A few years ago, we had a patient who had a cast on his leg and kept complaining of pain. We kept giving him medication, which made him drowsy, but he still complained of the pain, and so finally we cut the cast off and sure enough, there was a piece of the cast material that had somehow broken off and was sticking into his leg, so of course he was in pain; he didn't need opiates. It's important for us as healthcare professionals to think about what we're doing, know what it is that we're treating, and be sure we are using the right intervention.
We also have to think about our choice of words. Words can mean different things to people of different ages or from different cultures. For example, you can ask someone if they're in pain and they'll say no, but if you ask if they're uncomfortable, they'll say yes. Or they may deny feeling pain, but if you ask whether they're walking, sleeping, or eating as usual, they'll say no, which is an indication that they are in fact in pain.
Medscape: The concept of suffering implies that there is a psychological and a physical component to pain.
Ms. Economou: We often ask patients, "What does this pain mean to you?" Some people suffer with cancer pain because they believe it is penance for something they did when they were younger. One man didn't want pain management because he felt he needed to suffer for having cheated on his wife. I explained that that wasn't really what God wanted for him, and eventually he allowed us to treat his pain and dealt with his guilt separately, which relieved a lot of his suffering. But this story illustrates the psychological implications of physical pain.
Medscape: Some clinicians are reluctant to treat pain too aggressively for fear that the patient will become or remain addicted. How do you feel about that?
Ms. Economou: There are definitely patients who are addicts — and there are addicts who are in pain. We can't not medicate someone just because they have a history of drug addiction but now have lung or breast cancer with bone metastases, which we know cause pain. One of my patients who was on methadone maintenance had undergone radiation treatment for breast cancer and had been burned, so she had excruciating topical pain. Fortunately for her, we could see the source of her pain, and we could see the burns healing, so we could back down on the medications when it became appropriate. We were able to manage her cancer pain while keeping her on her methadone maintenance program.
Medscape: How do you deal with the problem of secondary pain?
Ms.
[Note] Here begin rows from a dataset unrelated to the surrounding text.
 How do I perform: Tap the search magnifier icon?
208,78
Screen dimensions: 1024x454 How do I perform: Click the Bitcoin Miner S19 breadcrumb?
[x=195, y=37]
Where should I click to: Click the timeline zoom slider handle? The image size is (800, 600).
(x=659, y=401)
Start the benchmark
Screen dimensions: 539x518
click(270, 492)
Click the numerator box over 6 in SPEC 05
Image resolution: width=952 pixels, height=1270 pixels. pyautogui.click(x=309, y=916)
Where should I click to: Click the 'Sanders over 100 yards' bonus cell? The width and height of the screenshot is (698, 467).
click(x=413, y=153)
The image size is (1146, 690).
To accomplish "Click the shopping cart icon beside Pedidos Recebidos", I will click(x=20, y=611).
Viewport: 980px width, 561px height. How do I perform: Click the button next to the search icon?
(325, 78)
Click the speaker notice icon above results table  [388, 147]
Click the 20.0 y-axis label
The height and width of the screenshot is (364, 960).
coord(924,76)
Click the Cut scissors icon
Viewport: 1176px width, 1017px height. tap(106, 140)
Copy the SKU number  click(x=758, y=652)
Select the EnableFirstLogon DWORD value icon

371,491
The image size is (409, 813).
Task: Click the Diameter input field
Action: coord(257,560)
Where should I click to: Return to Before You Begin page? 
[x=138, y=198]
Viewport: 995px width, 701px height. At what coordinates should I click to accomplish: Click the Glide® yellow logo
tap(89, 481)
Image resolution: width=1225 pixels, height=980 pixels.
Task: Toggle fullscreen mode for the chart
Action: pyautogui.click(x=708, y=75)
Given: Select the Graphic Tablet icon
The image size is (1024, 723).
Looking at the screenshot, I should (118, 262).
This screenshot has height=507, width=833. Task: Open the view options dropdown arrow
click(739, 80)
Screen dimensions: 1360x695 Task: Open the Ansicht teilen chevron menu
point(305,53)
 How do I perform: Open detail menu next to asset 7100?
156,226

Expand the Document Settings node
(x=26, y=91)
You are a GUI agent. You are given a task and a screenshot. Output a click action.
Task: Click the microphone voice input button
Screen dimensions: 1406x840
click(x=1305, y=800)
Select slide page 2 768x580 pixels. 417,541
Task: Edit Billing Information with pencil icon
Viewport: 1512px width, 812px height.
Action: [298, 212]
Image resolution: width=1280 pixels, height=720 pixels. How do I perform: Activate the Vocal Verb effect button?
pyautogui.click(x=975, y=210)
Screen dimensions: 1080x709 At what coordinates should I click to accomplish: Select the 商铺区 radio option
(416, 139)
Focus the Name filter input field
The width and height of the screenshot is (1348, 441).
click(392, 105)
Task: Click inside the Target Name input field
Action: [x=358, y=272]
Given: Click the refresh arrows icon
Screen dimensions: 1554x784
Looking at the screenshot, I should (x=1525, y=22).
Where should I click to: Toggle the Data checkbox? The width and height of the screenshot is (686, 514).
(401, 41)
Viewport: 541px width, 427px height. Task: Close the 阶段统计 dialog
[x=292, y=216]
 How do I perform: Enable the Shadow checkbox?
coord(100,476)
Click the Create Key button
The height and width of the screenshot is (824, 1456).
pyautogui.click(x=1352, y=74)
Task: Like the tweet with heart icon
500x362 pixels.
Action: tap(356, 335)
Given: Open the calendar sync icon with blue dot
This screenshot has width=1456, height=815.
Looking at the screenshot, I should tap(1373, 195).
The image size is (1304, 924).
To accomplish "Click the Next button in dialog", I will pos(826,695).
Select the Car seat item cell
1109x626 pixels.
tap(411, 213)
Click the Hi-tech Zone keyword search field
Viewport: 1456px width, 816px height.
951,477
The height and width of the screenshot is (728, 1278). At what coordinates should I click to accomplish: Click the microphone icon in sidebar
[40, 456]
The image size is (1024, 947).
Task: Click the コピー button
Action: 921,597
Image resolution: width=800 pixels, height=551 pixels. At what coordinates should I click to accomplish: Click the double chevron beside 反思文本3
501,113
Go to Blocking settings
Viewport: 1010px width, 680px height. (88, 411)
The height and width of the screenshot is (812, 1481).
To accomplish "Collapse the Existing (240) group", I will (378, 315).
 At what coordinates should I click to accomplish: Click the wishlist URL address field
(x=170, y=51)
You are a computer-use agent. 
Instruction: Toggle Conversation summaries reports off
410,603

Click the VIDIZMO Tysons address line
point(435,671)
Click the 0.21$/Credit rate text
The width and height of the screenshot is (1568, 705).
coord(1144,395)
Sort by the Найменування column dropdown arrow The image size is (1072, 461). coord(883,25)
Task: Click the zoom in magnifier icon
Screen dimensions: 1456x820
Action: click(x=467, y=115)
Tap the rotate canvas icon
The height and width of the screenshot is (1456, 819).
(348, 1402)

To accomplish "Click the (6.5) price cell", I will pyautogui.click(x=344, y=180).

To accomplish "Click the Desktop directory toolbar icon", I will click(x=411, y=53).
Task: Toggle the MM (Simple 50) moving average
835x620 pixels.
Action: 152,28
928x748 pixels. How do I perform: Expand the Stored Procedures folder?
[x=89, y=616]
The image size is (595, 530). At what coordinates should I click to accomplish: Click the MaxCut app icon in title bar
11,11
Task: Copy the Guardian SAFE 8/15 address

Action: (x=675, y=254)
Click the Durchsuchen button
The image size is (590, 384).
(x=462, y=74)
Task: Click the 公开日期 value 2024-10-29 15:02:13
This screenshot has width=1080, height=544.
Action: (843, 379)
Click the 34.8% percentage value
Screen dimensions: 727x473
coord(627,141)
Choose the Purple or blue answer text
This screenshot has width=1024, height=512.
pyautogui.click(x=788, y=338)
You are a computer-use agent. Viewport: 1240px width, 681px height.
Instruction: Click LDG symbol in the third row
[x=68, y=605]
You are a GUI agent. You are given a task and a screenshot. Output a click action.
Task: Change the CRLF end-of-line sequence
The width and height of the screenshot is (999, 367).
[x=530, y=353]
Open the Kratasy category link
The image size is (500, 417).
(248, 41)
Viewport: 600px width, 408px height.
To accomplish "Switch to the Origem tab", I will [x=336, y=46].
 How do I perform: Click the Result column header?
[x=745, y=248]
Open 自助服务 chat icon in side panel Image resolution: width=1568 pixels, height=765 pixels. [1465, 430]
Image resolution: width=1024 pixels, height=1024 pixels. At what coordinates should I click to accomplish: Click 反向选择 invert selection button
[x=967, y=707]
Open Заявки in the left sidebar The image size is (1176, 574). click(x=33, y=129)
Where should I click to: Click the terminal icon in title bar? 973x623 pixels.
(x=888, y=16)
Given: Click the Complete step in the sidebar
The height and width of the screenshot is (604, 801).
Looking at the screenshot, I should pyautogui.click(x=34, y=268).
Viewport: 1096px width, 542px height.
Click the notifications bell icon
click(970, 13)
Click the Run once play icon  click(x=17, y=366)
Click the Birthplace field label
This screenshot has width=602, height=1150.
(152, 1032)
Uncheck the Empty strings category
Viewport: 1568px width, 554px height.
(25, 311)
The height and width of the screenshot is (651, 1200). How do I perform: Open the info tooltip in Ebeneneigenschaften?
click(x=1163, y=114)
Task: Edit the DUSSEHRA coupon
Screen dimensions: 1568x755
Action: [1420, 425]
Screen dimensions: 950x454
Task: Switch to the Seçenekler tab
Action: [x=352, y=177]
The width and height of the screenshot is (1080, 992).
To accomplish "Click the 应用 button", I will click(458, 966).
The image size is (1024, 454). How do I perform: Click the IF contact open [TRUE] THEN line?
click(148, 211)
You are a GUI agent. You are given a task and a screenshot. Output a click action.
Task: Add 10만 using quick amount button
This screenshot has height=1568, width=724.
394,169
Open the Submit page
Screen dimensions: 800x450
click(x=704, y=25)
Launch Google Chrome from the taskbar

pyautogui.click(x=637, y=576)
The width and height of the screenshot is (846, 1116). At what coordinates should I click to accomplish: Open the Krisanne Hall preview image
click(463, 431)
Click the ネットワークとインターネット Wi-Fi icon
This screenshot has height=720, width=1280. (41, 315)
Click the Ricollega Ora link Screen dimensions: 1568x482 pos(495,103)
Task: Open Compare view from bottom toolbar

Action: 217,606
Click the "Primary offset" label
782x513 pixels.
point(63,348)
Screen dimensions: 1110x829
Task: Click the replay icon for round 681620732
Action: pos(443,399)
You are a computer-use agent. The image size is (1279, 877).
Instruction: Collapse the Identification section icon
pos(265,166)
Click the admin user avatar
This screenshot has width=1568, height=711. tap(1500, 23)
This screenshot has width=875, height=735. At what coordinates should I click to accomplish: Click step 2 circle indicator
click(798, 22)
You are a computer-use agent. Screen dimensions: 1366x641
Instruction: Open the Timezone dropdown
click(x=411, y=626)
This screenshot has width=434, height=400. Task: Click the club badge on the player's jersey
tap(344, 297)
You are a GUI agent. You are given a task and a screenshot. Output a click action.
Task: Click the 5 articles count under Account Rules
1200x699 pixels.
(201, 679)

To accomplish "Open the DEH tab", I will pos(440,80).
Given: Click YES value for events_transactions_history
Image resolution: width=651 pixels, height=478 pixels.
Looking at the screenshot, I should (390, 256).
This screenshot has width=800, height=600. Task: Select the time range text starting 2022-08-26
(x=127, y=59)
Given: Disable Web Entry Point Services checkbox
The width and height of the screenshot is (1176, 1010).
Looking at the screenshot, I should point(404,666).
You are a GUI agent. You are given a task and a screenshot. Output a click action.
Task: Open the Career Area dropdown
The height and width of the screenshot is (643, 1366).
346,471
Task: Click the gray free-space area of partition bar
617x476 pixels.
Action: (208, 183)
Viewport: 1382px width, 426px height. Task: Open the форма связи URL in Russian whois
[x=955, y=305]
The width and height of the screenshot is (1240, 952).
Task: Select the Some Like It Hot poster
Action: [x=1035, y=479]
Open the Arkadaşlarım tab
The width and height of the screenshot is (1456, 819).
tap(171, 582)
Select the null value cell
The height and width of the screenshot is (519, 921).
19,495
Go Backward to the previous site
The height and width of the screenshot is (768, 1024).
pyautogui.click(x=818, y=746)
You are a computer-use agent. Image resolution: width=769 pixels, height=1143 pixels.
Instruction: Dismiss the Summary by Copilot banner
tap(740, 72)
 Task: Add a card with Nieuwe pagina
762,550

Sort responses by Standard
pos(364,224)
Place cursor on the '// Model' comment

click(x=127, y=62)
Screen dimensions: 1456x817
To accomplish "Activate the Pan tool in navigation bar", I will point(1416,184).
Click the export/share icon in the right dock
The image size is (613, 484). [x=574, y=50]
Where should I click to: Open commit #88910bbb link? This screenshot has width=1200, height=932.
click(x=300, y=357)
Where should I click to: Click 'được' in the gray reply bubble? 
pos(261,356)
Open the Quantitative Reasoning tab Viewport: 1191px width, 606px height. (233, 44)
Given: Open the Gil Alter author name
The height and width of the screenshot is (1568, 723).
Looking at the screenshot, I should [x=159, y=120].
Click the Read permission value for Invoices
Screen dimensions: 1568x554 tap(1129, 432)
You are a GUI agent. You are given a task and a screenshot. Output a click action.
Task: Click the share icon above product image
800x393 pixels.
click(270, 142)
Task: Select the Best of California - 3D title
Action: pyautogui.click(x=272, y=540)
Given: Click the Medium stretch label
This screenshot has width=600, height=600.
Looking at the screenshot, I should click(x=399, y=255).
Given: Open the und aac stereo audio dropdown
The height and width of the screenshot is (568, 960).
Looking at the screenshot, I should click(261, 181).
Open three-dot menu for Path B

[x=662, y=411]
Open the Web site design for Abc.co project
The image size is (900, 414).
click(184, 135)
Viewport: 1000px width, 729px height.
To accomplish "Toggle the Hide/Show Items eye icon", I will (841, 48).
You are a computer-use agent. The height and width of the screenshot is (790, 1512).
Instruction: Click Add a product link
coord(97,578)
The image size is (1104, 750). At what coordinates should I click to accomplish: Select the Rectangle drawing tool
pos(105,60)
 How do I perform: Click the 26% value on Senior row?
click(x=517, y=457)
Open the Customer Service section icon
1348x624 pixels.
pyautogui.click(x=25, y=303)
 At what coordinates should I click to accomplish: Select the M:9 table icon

Economou: There are people who use their pain to manipulate others, whether it's to get workers' compensation or for some other reason. That's when you've got to pull in your resources and call in the psychiatrist or the social worker to help understand the mechanisms underlying these cases beyond the physical sources of pain. Again, you treat the source of the discomfort. If the source is an emotional issue, then we get the specialists in who can help us understand it and treat it.
I once had a patient who lay in bed and moaned while her 4 children stood around her and asked what they could do for her. When her children were out of the room, I said that she didn't really seem to be in that much pain and hadn't used a lot of pain medication, and she replied, "Yes, but it's just so great to have my kids around." I have 3 sons, so I thought, I have to remember that.
Ms. Economou has disclosed no relevant financial relationships.